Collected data

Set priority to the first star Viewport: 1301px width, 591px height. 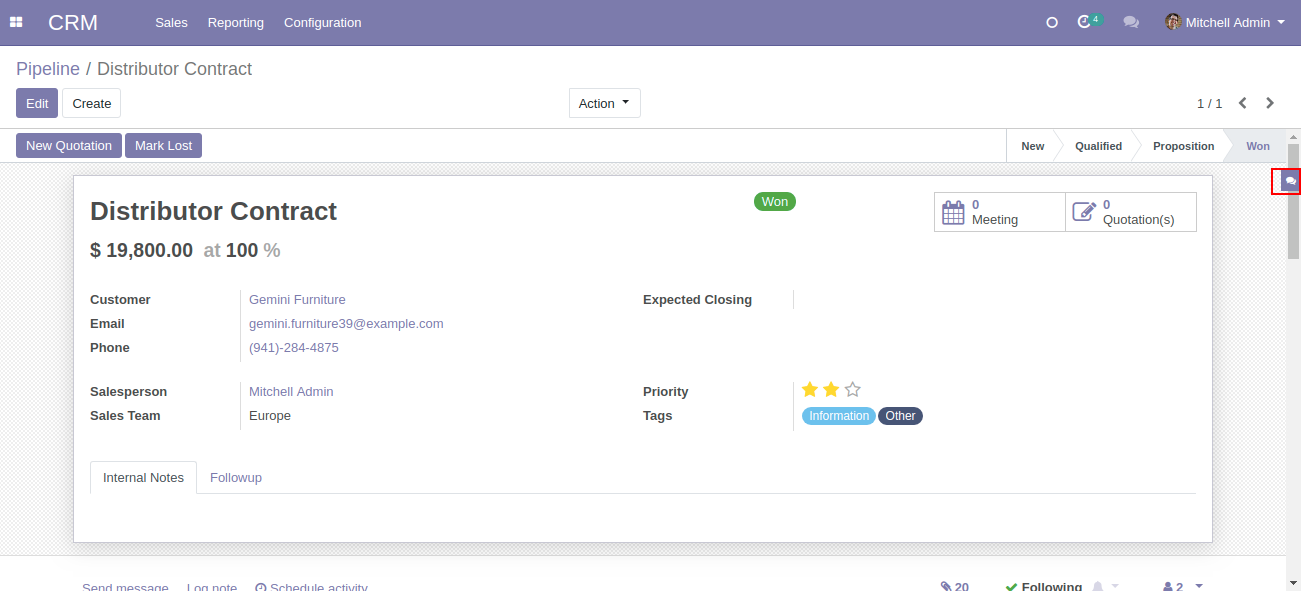click(810, 390)
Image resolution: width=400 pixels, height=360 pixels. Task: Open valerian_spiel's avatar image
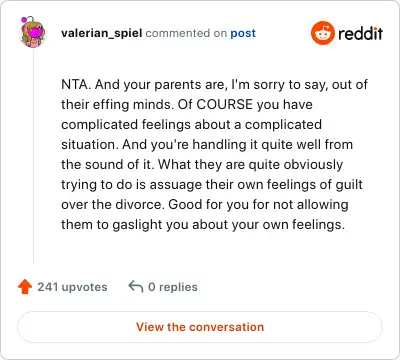click(x=32, y=32)
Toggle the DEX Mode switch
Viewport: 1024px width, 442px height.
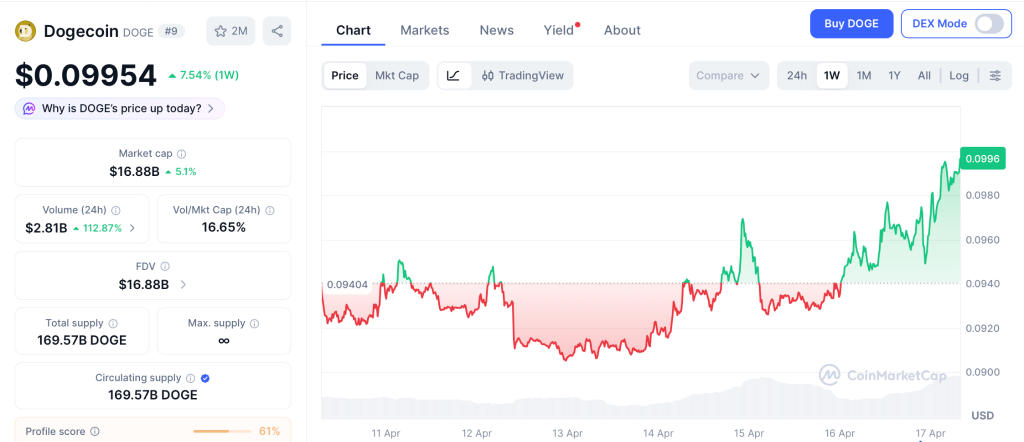pos(988,23)
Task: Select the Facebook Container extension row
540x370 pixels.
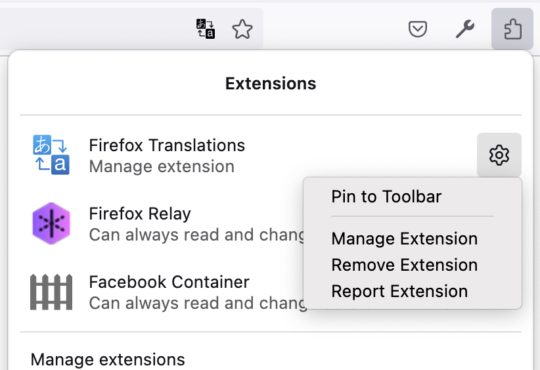Action: point(162,292)
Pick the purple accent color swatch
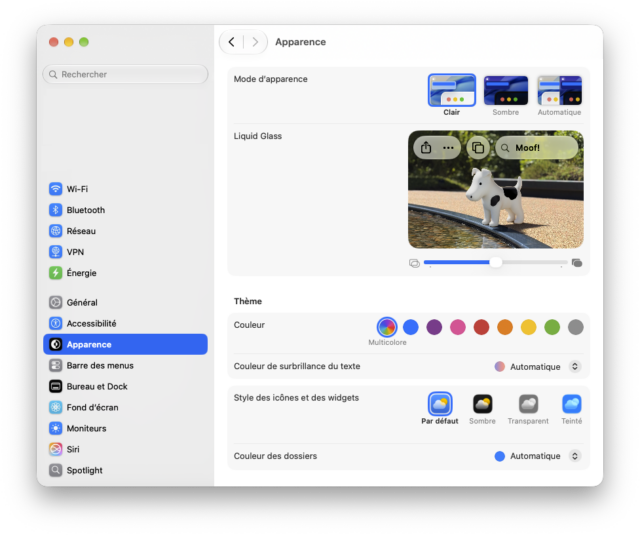 point(434,327)
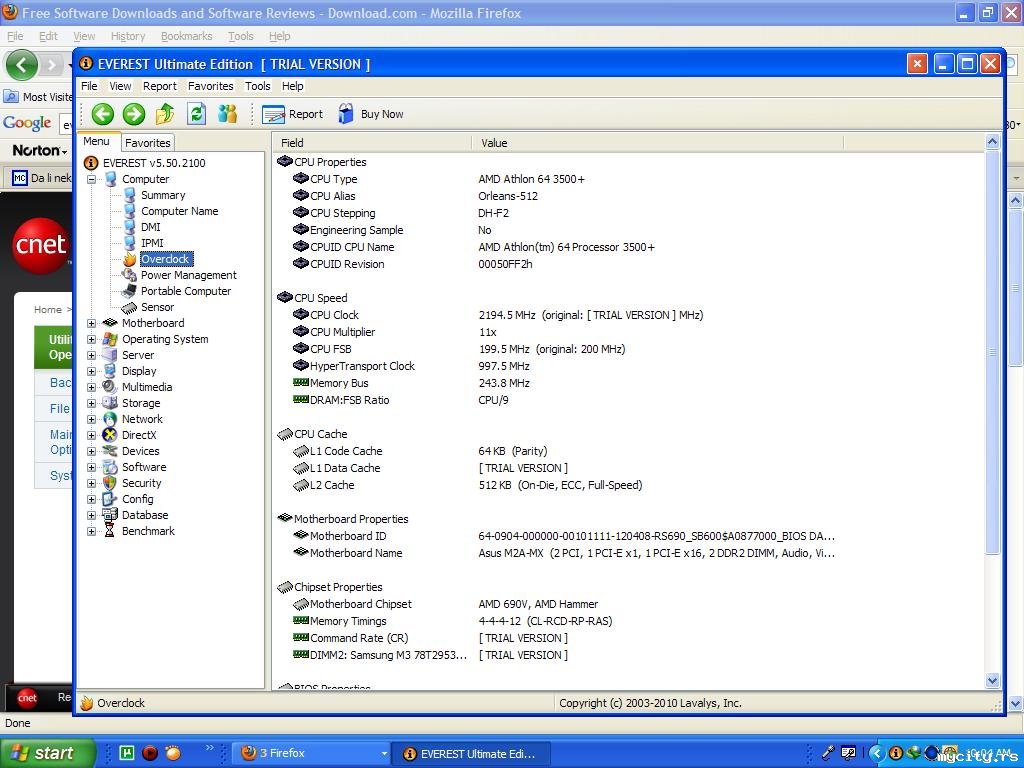The height and width of the screenshot is (768, 1024).
Task: Switch to the Favorites tab
Action: [x=148, y=143]
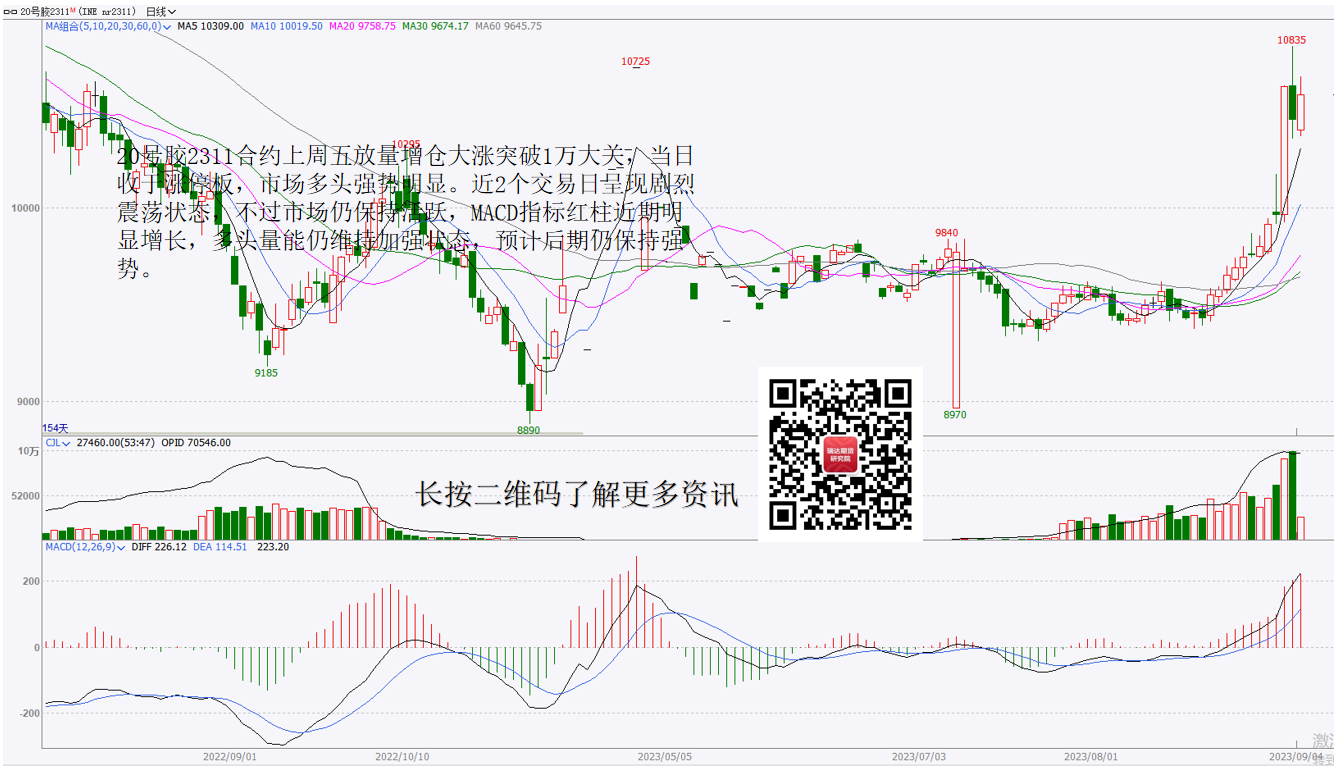Click the 154天 day count label
Viewport: 1335px width, 766px height.
coord(56,427)
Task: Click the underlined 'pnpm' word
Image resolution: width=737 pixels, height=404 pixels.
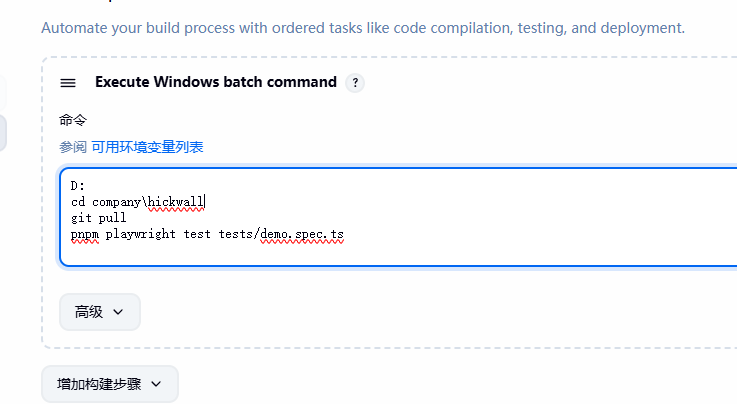Action: (x=85, y=234)
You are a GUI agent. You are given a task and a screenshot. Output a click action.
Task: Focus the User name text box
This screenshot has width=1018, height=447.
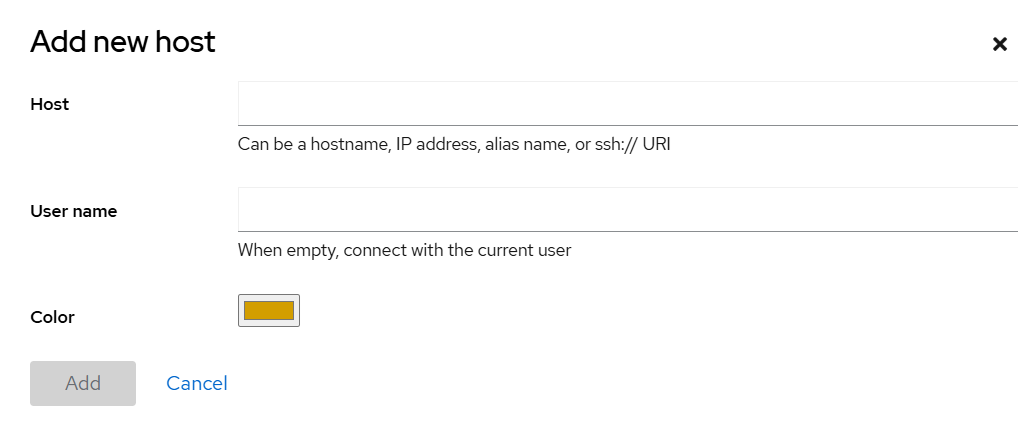[627, 210]
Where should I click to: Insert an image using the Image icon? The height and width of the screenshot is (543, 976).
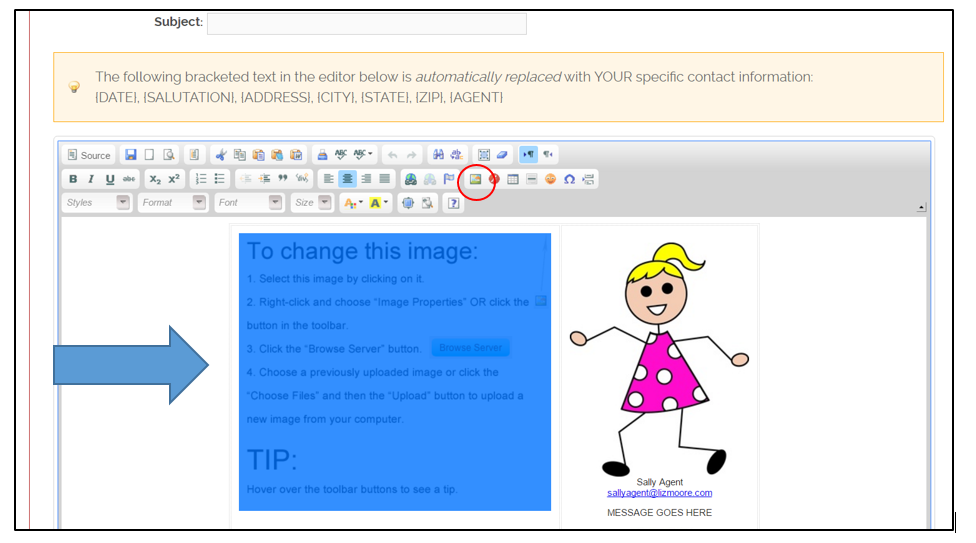476,179
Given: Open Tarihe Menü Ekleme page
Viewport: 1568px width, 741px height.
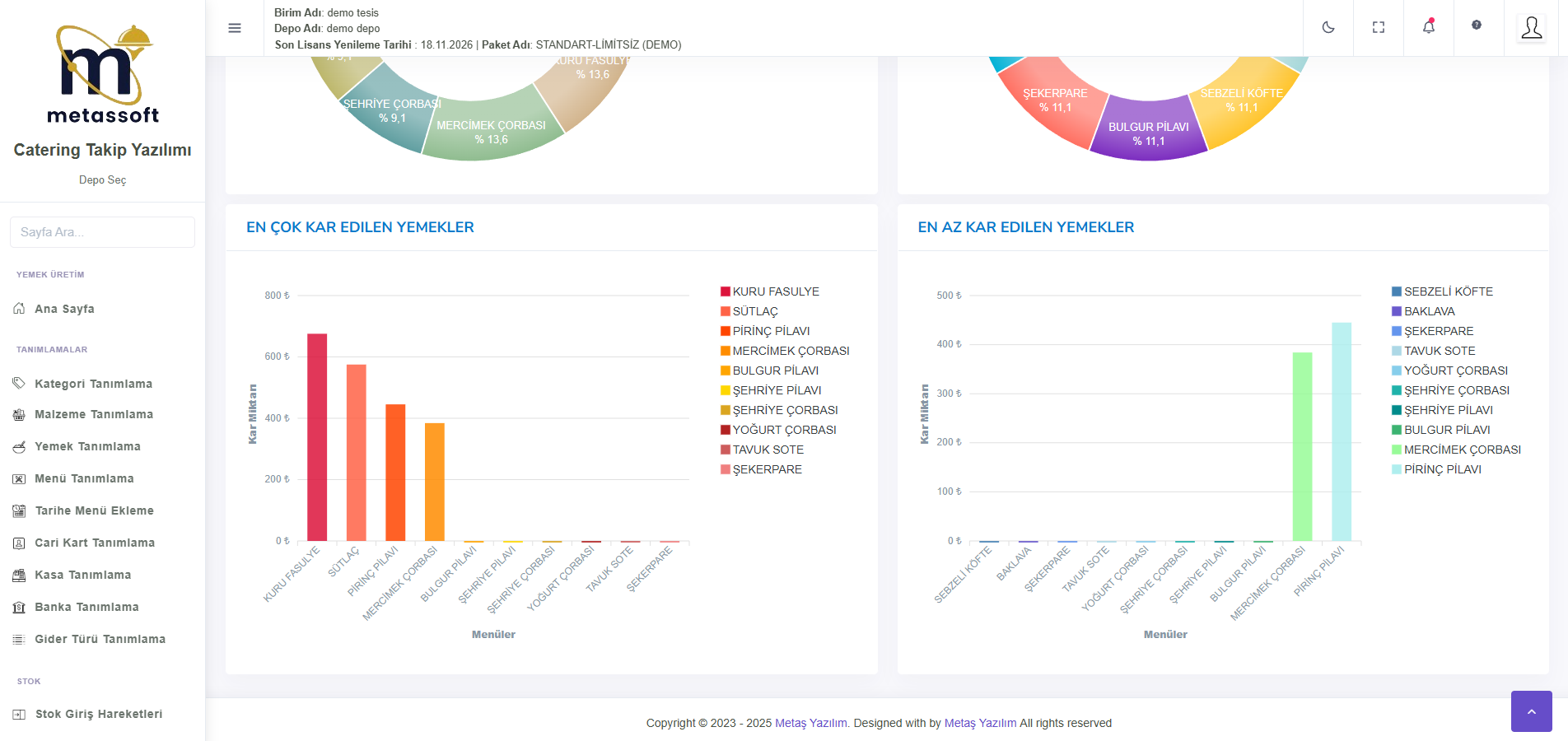Looking at the screenshot, I should pos(94,510).
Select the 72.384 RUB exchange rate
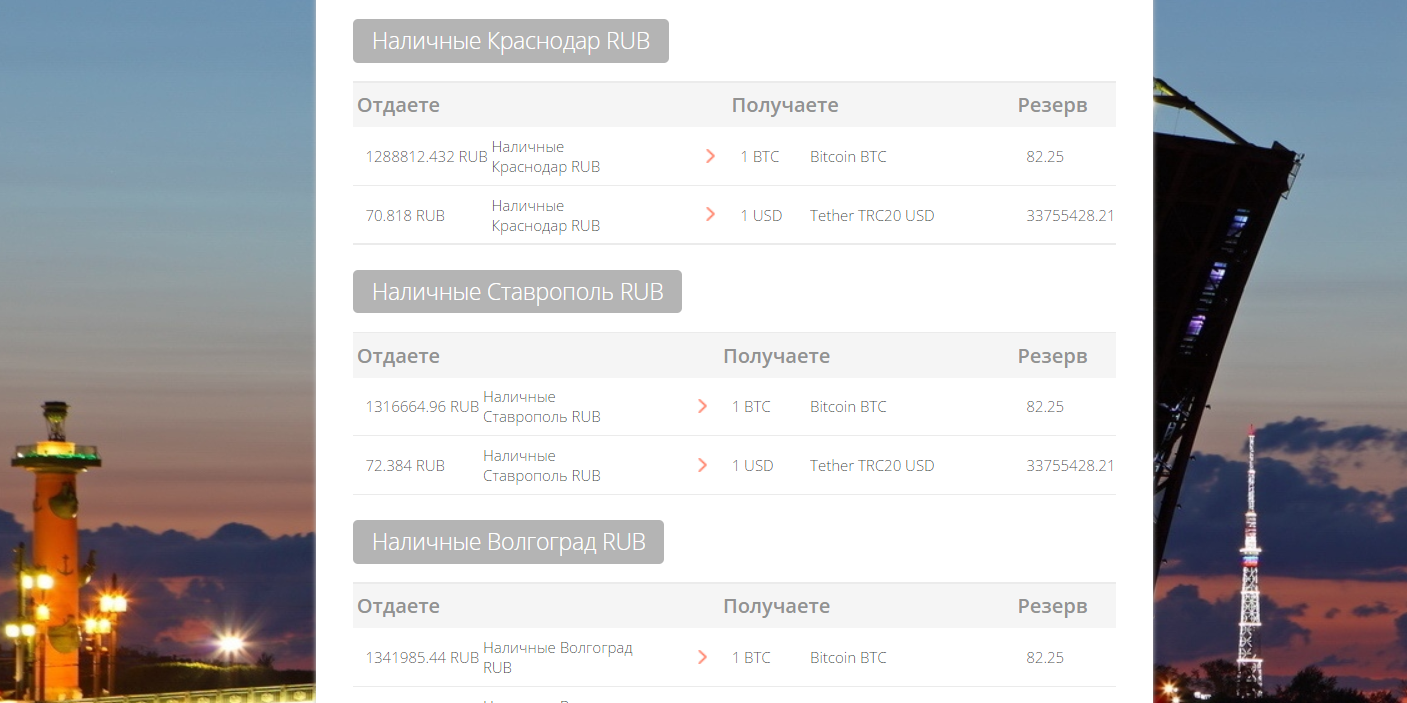The height and width of the screenshot is (703, 1407). tap(405, 466)
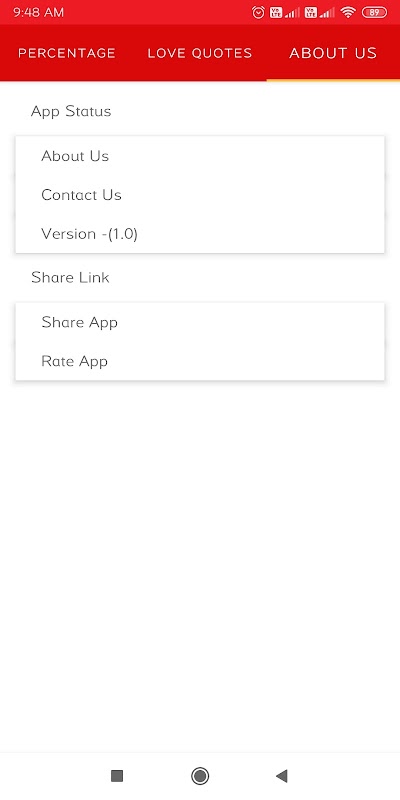This screenshot has width=400, height=800.
Task: Tap the alarm clock status bar icon
Action: click(x=259, y=13)
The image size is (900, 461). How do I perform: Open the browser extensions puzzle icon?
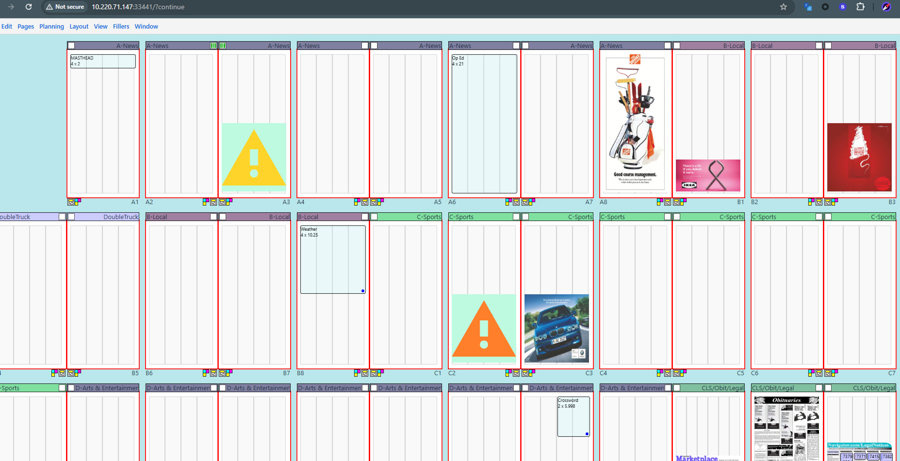[x=860, y=7]
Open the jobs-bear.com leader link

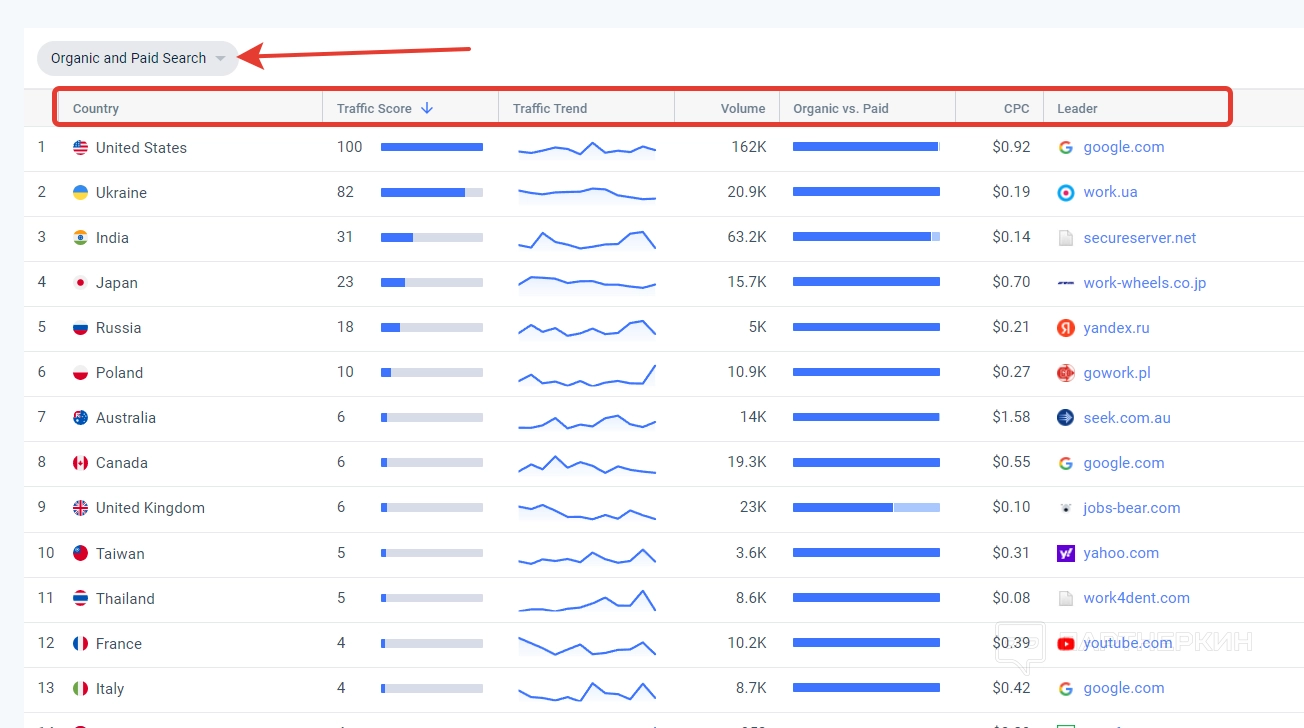pos(1131,508)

WHAT TO PRODUCE
Print exactly the lines between the line containing "Given: Open Tarihe Menü Ekleme page" and the last line of the entries above, including both, and nothing besides; skip the pictures.

SOLUTION
Given: Open Tarihe Menü Ekleme page
Viewport: 1568px width, 741px height.
Looking at the screenshot, I should pos(94,510).
Select the 72.384 RUB exchange rate
The height and width of the screenshot is (703, 1407). tap(405, 466)
This screenshot has width=400, height=800.
Task: Tap the alarm clock status bar icon
Action: click(x=259, y=13)
The image size is (900, 461). How do I perform: Open the browser extensions puzzle icon?
[x=860, y=7]
Open the jobs-bear.com leader link

pos(1131,508)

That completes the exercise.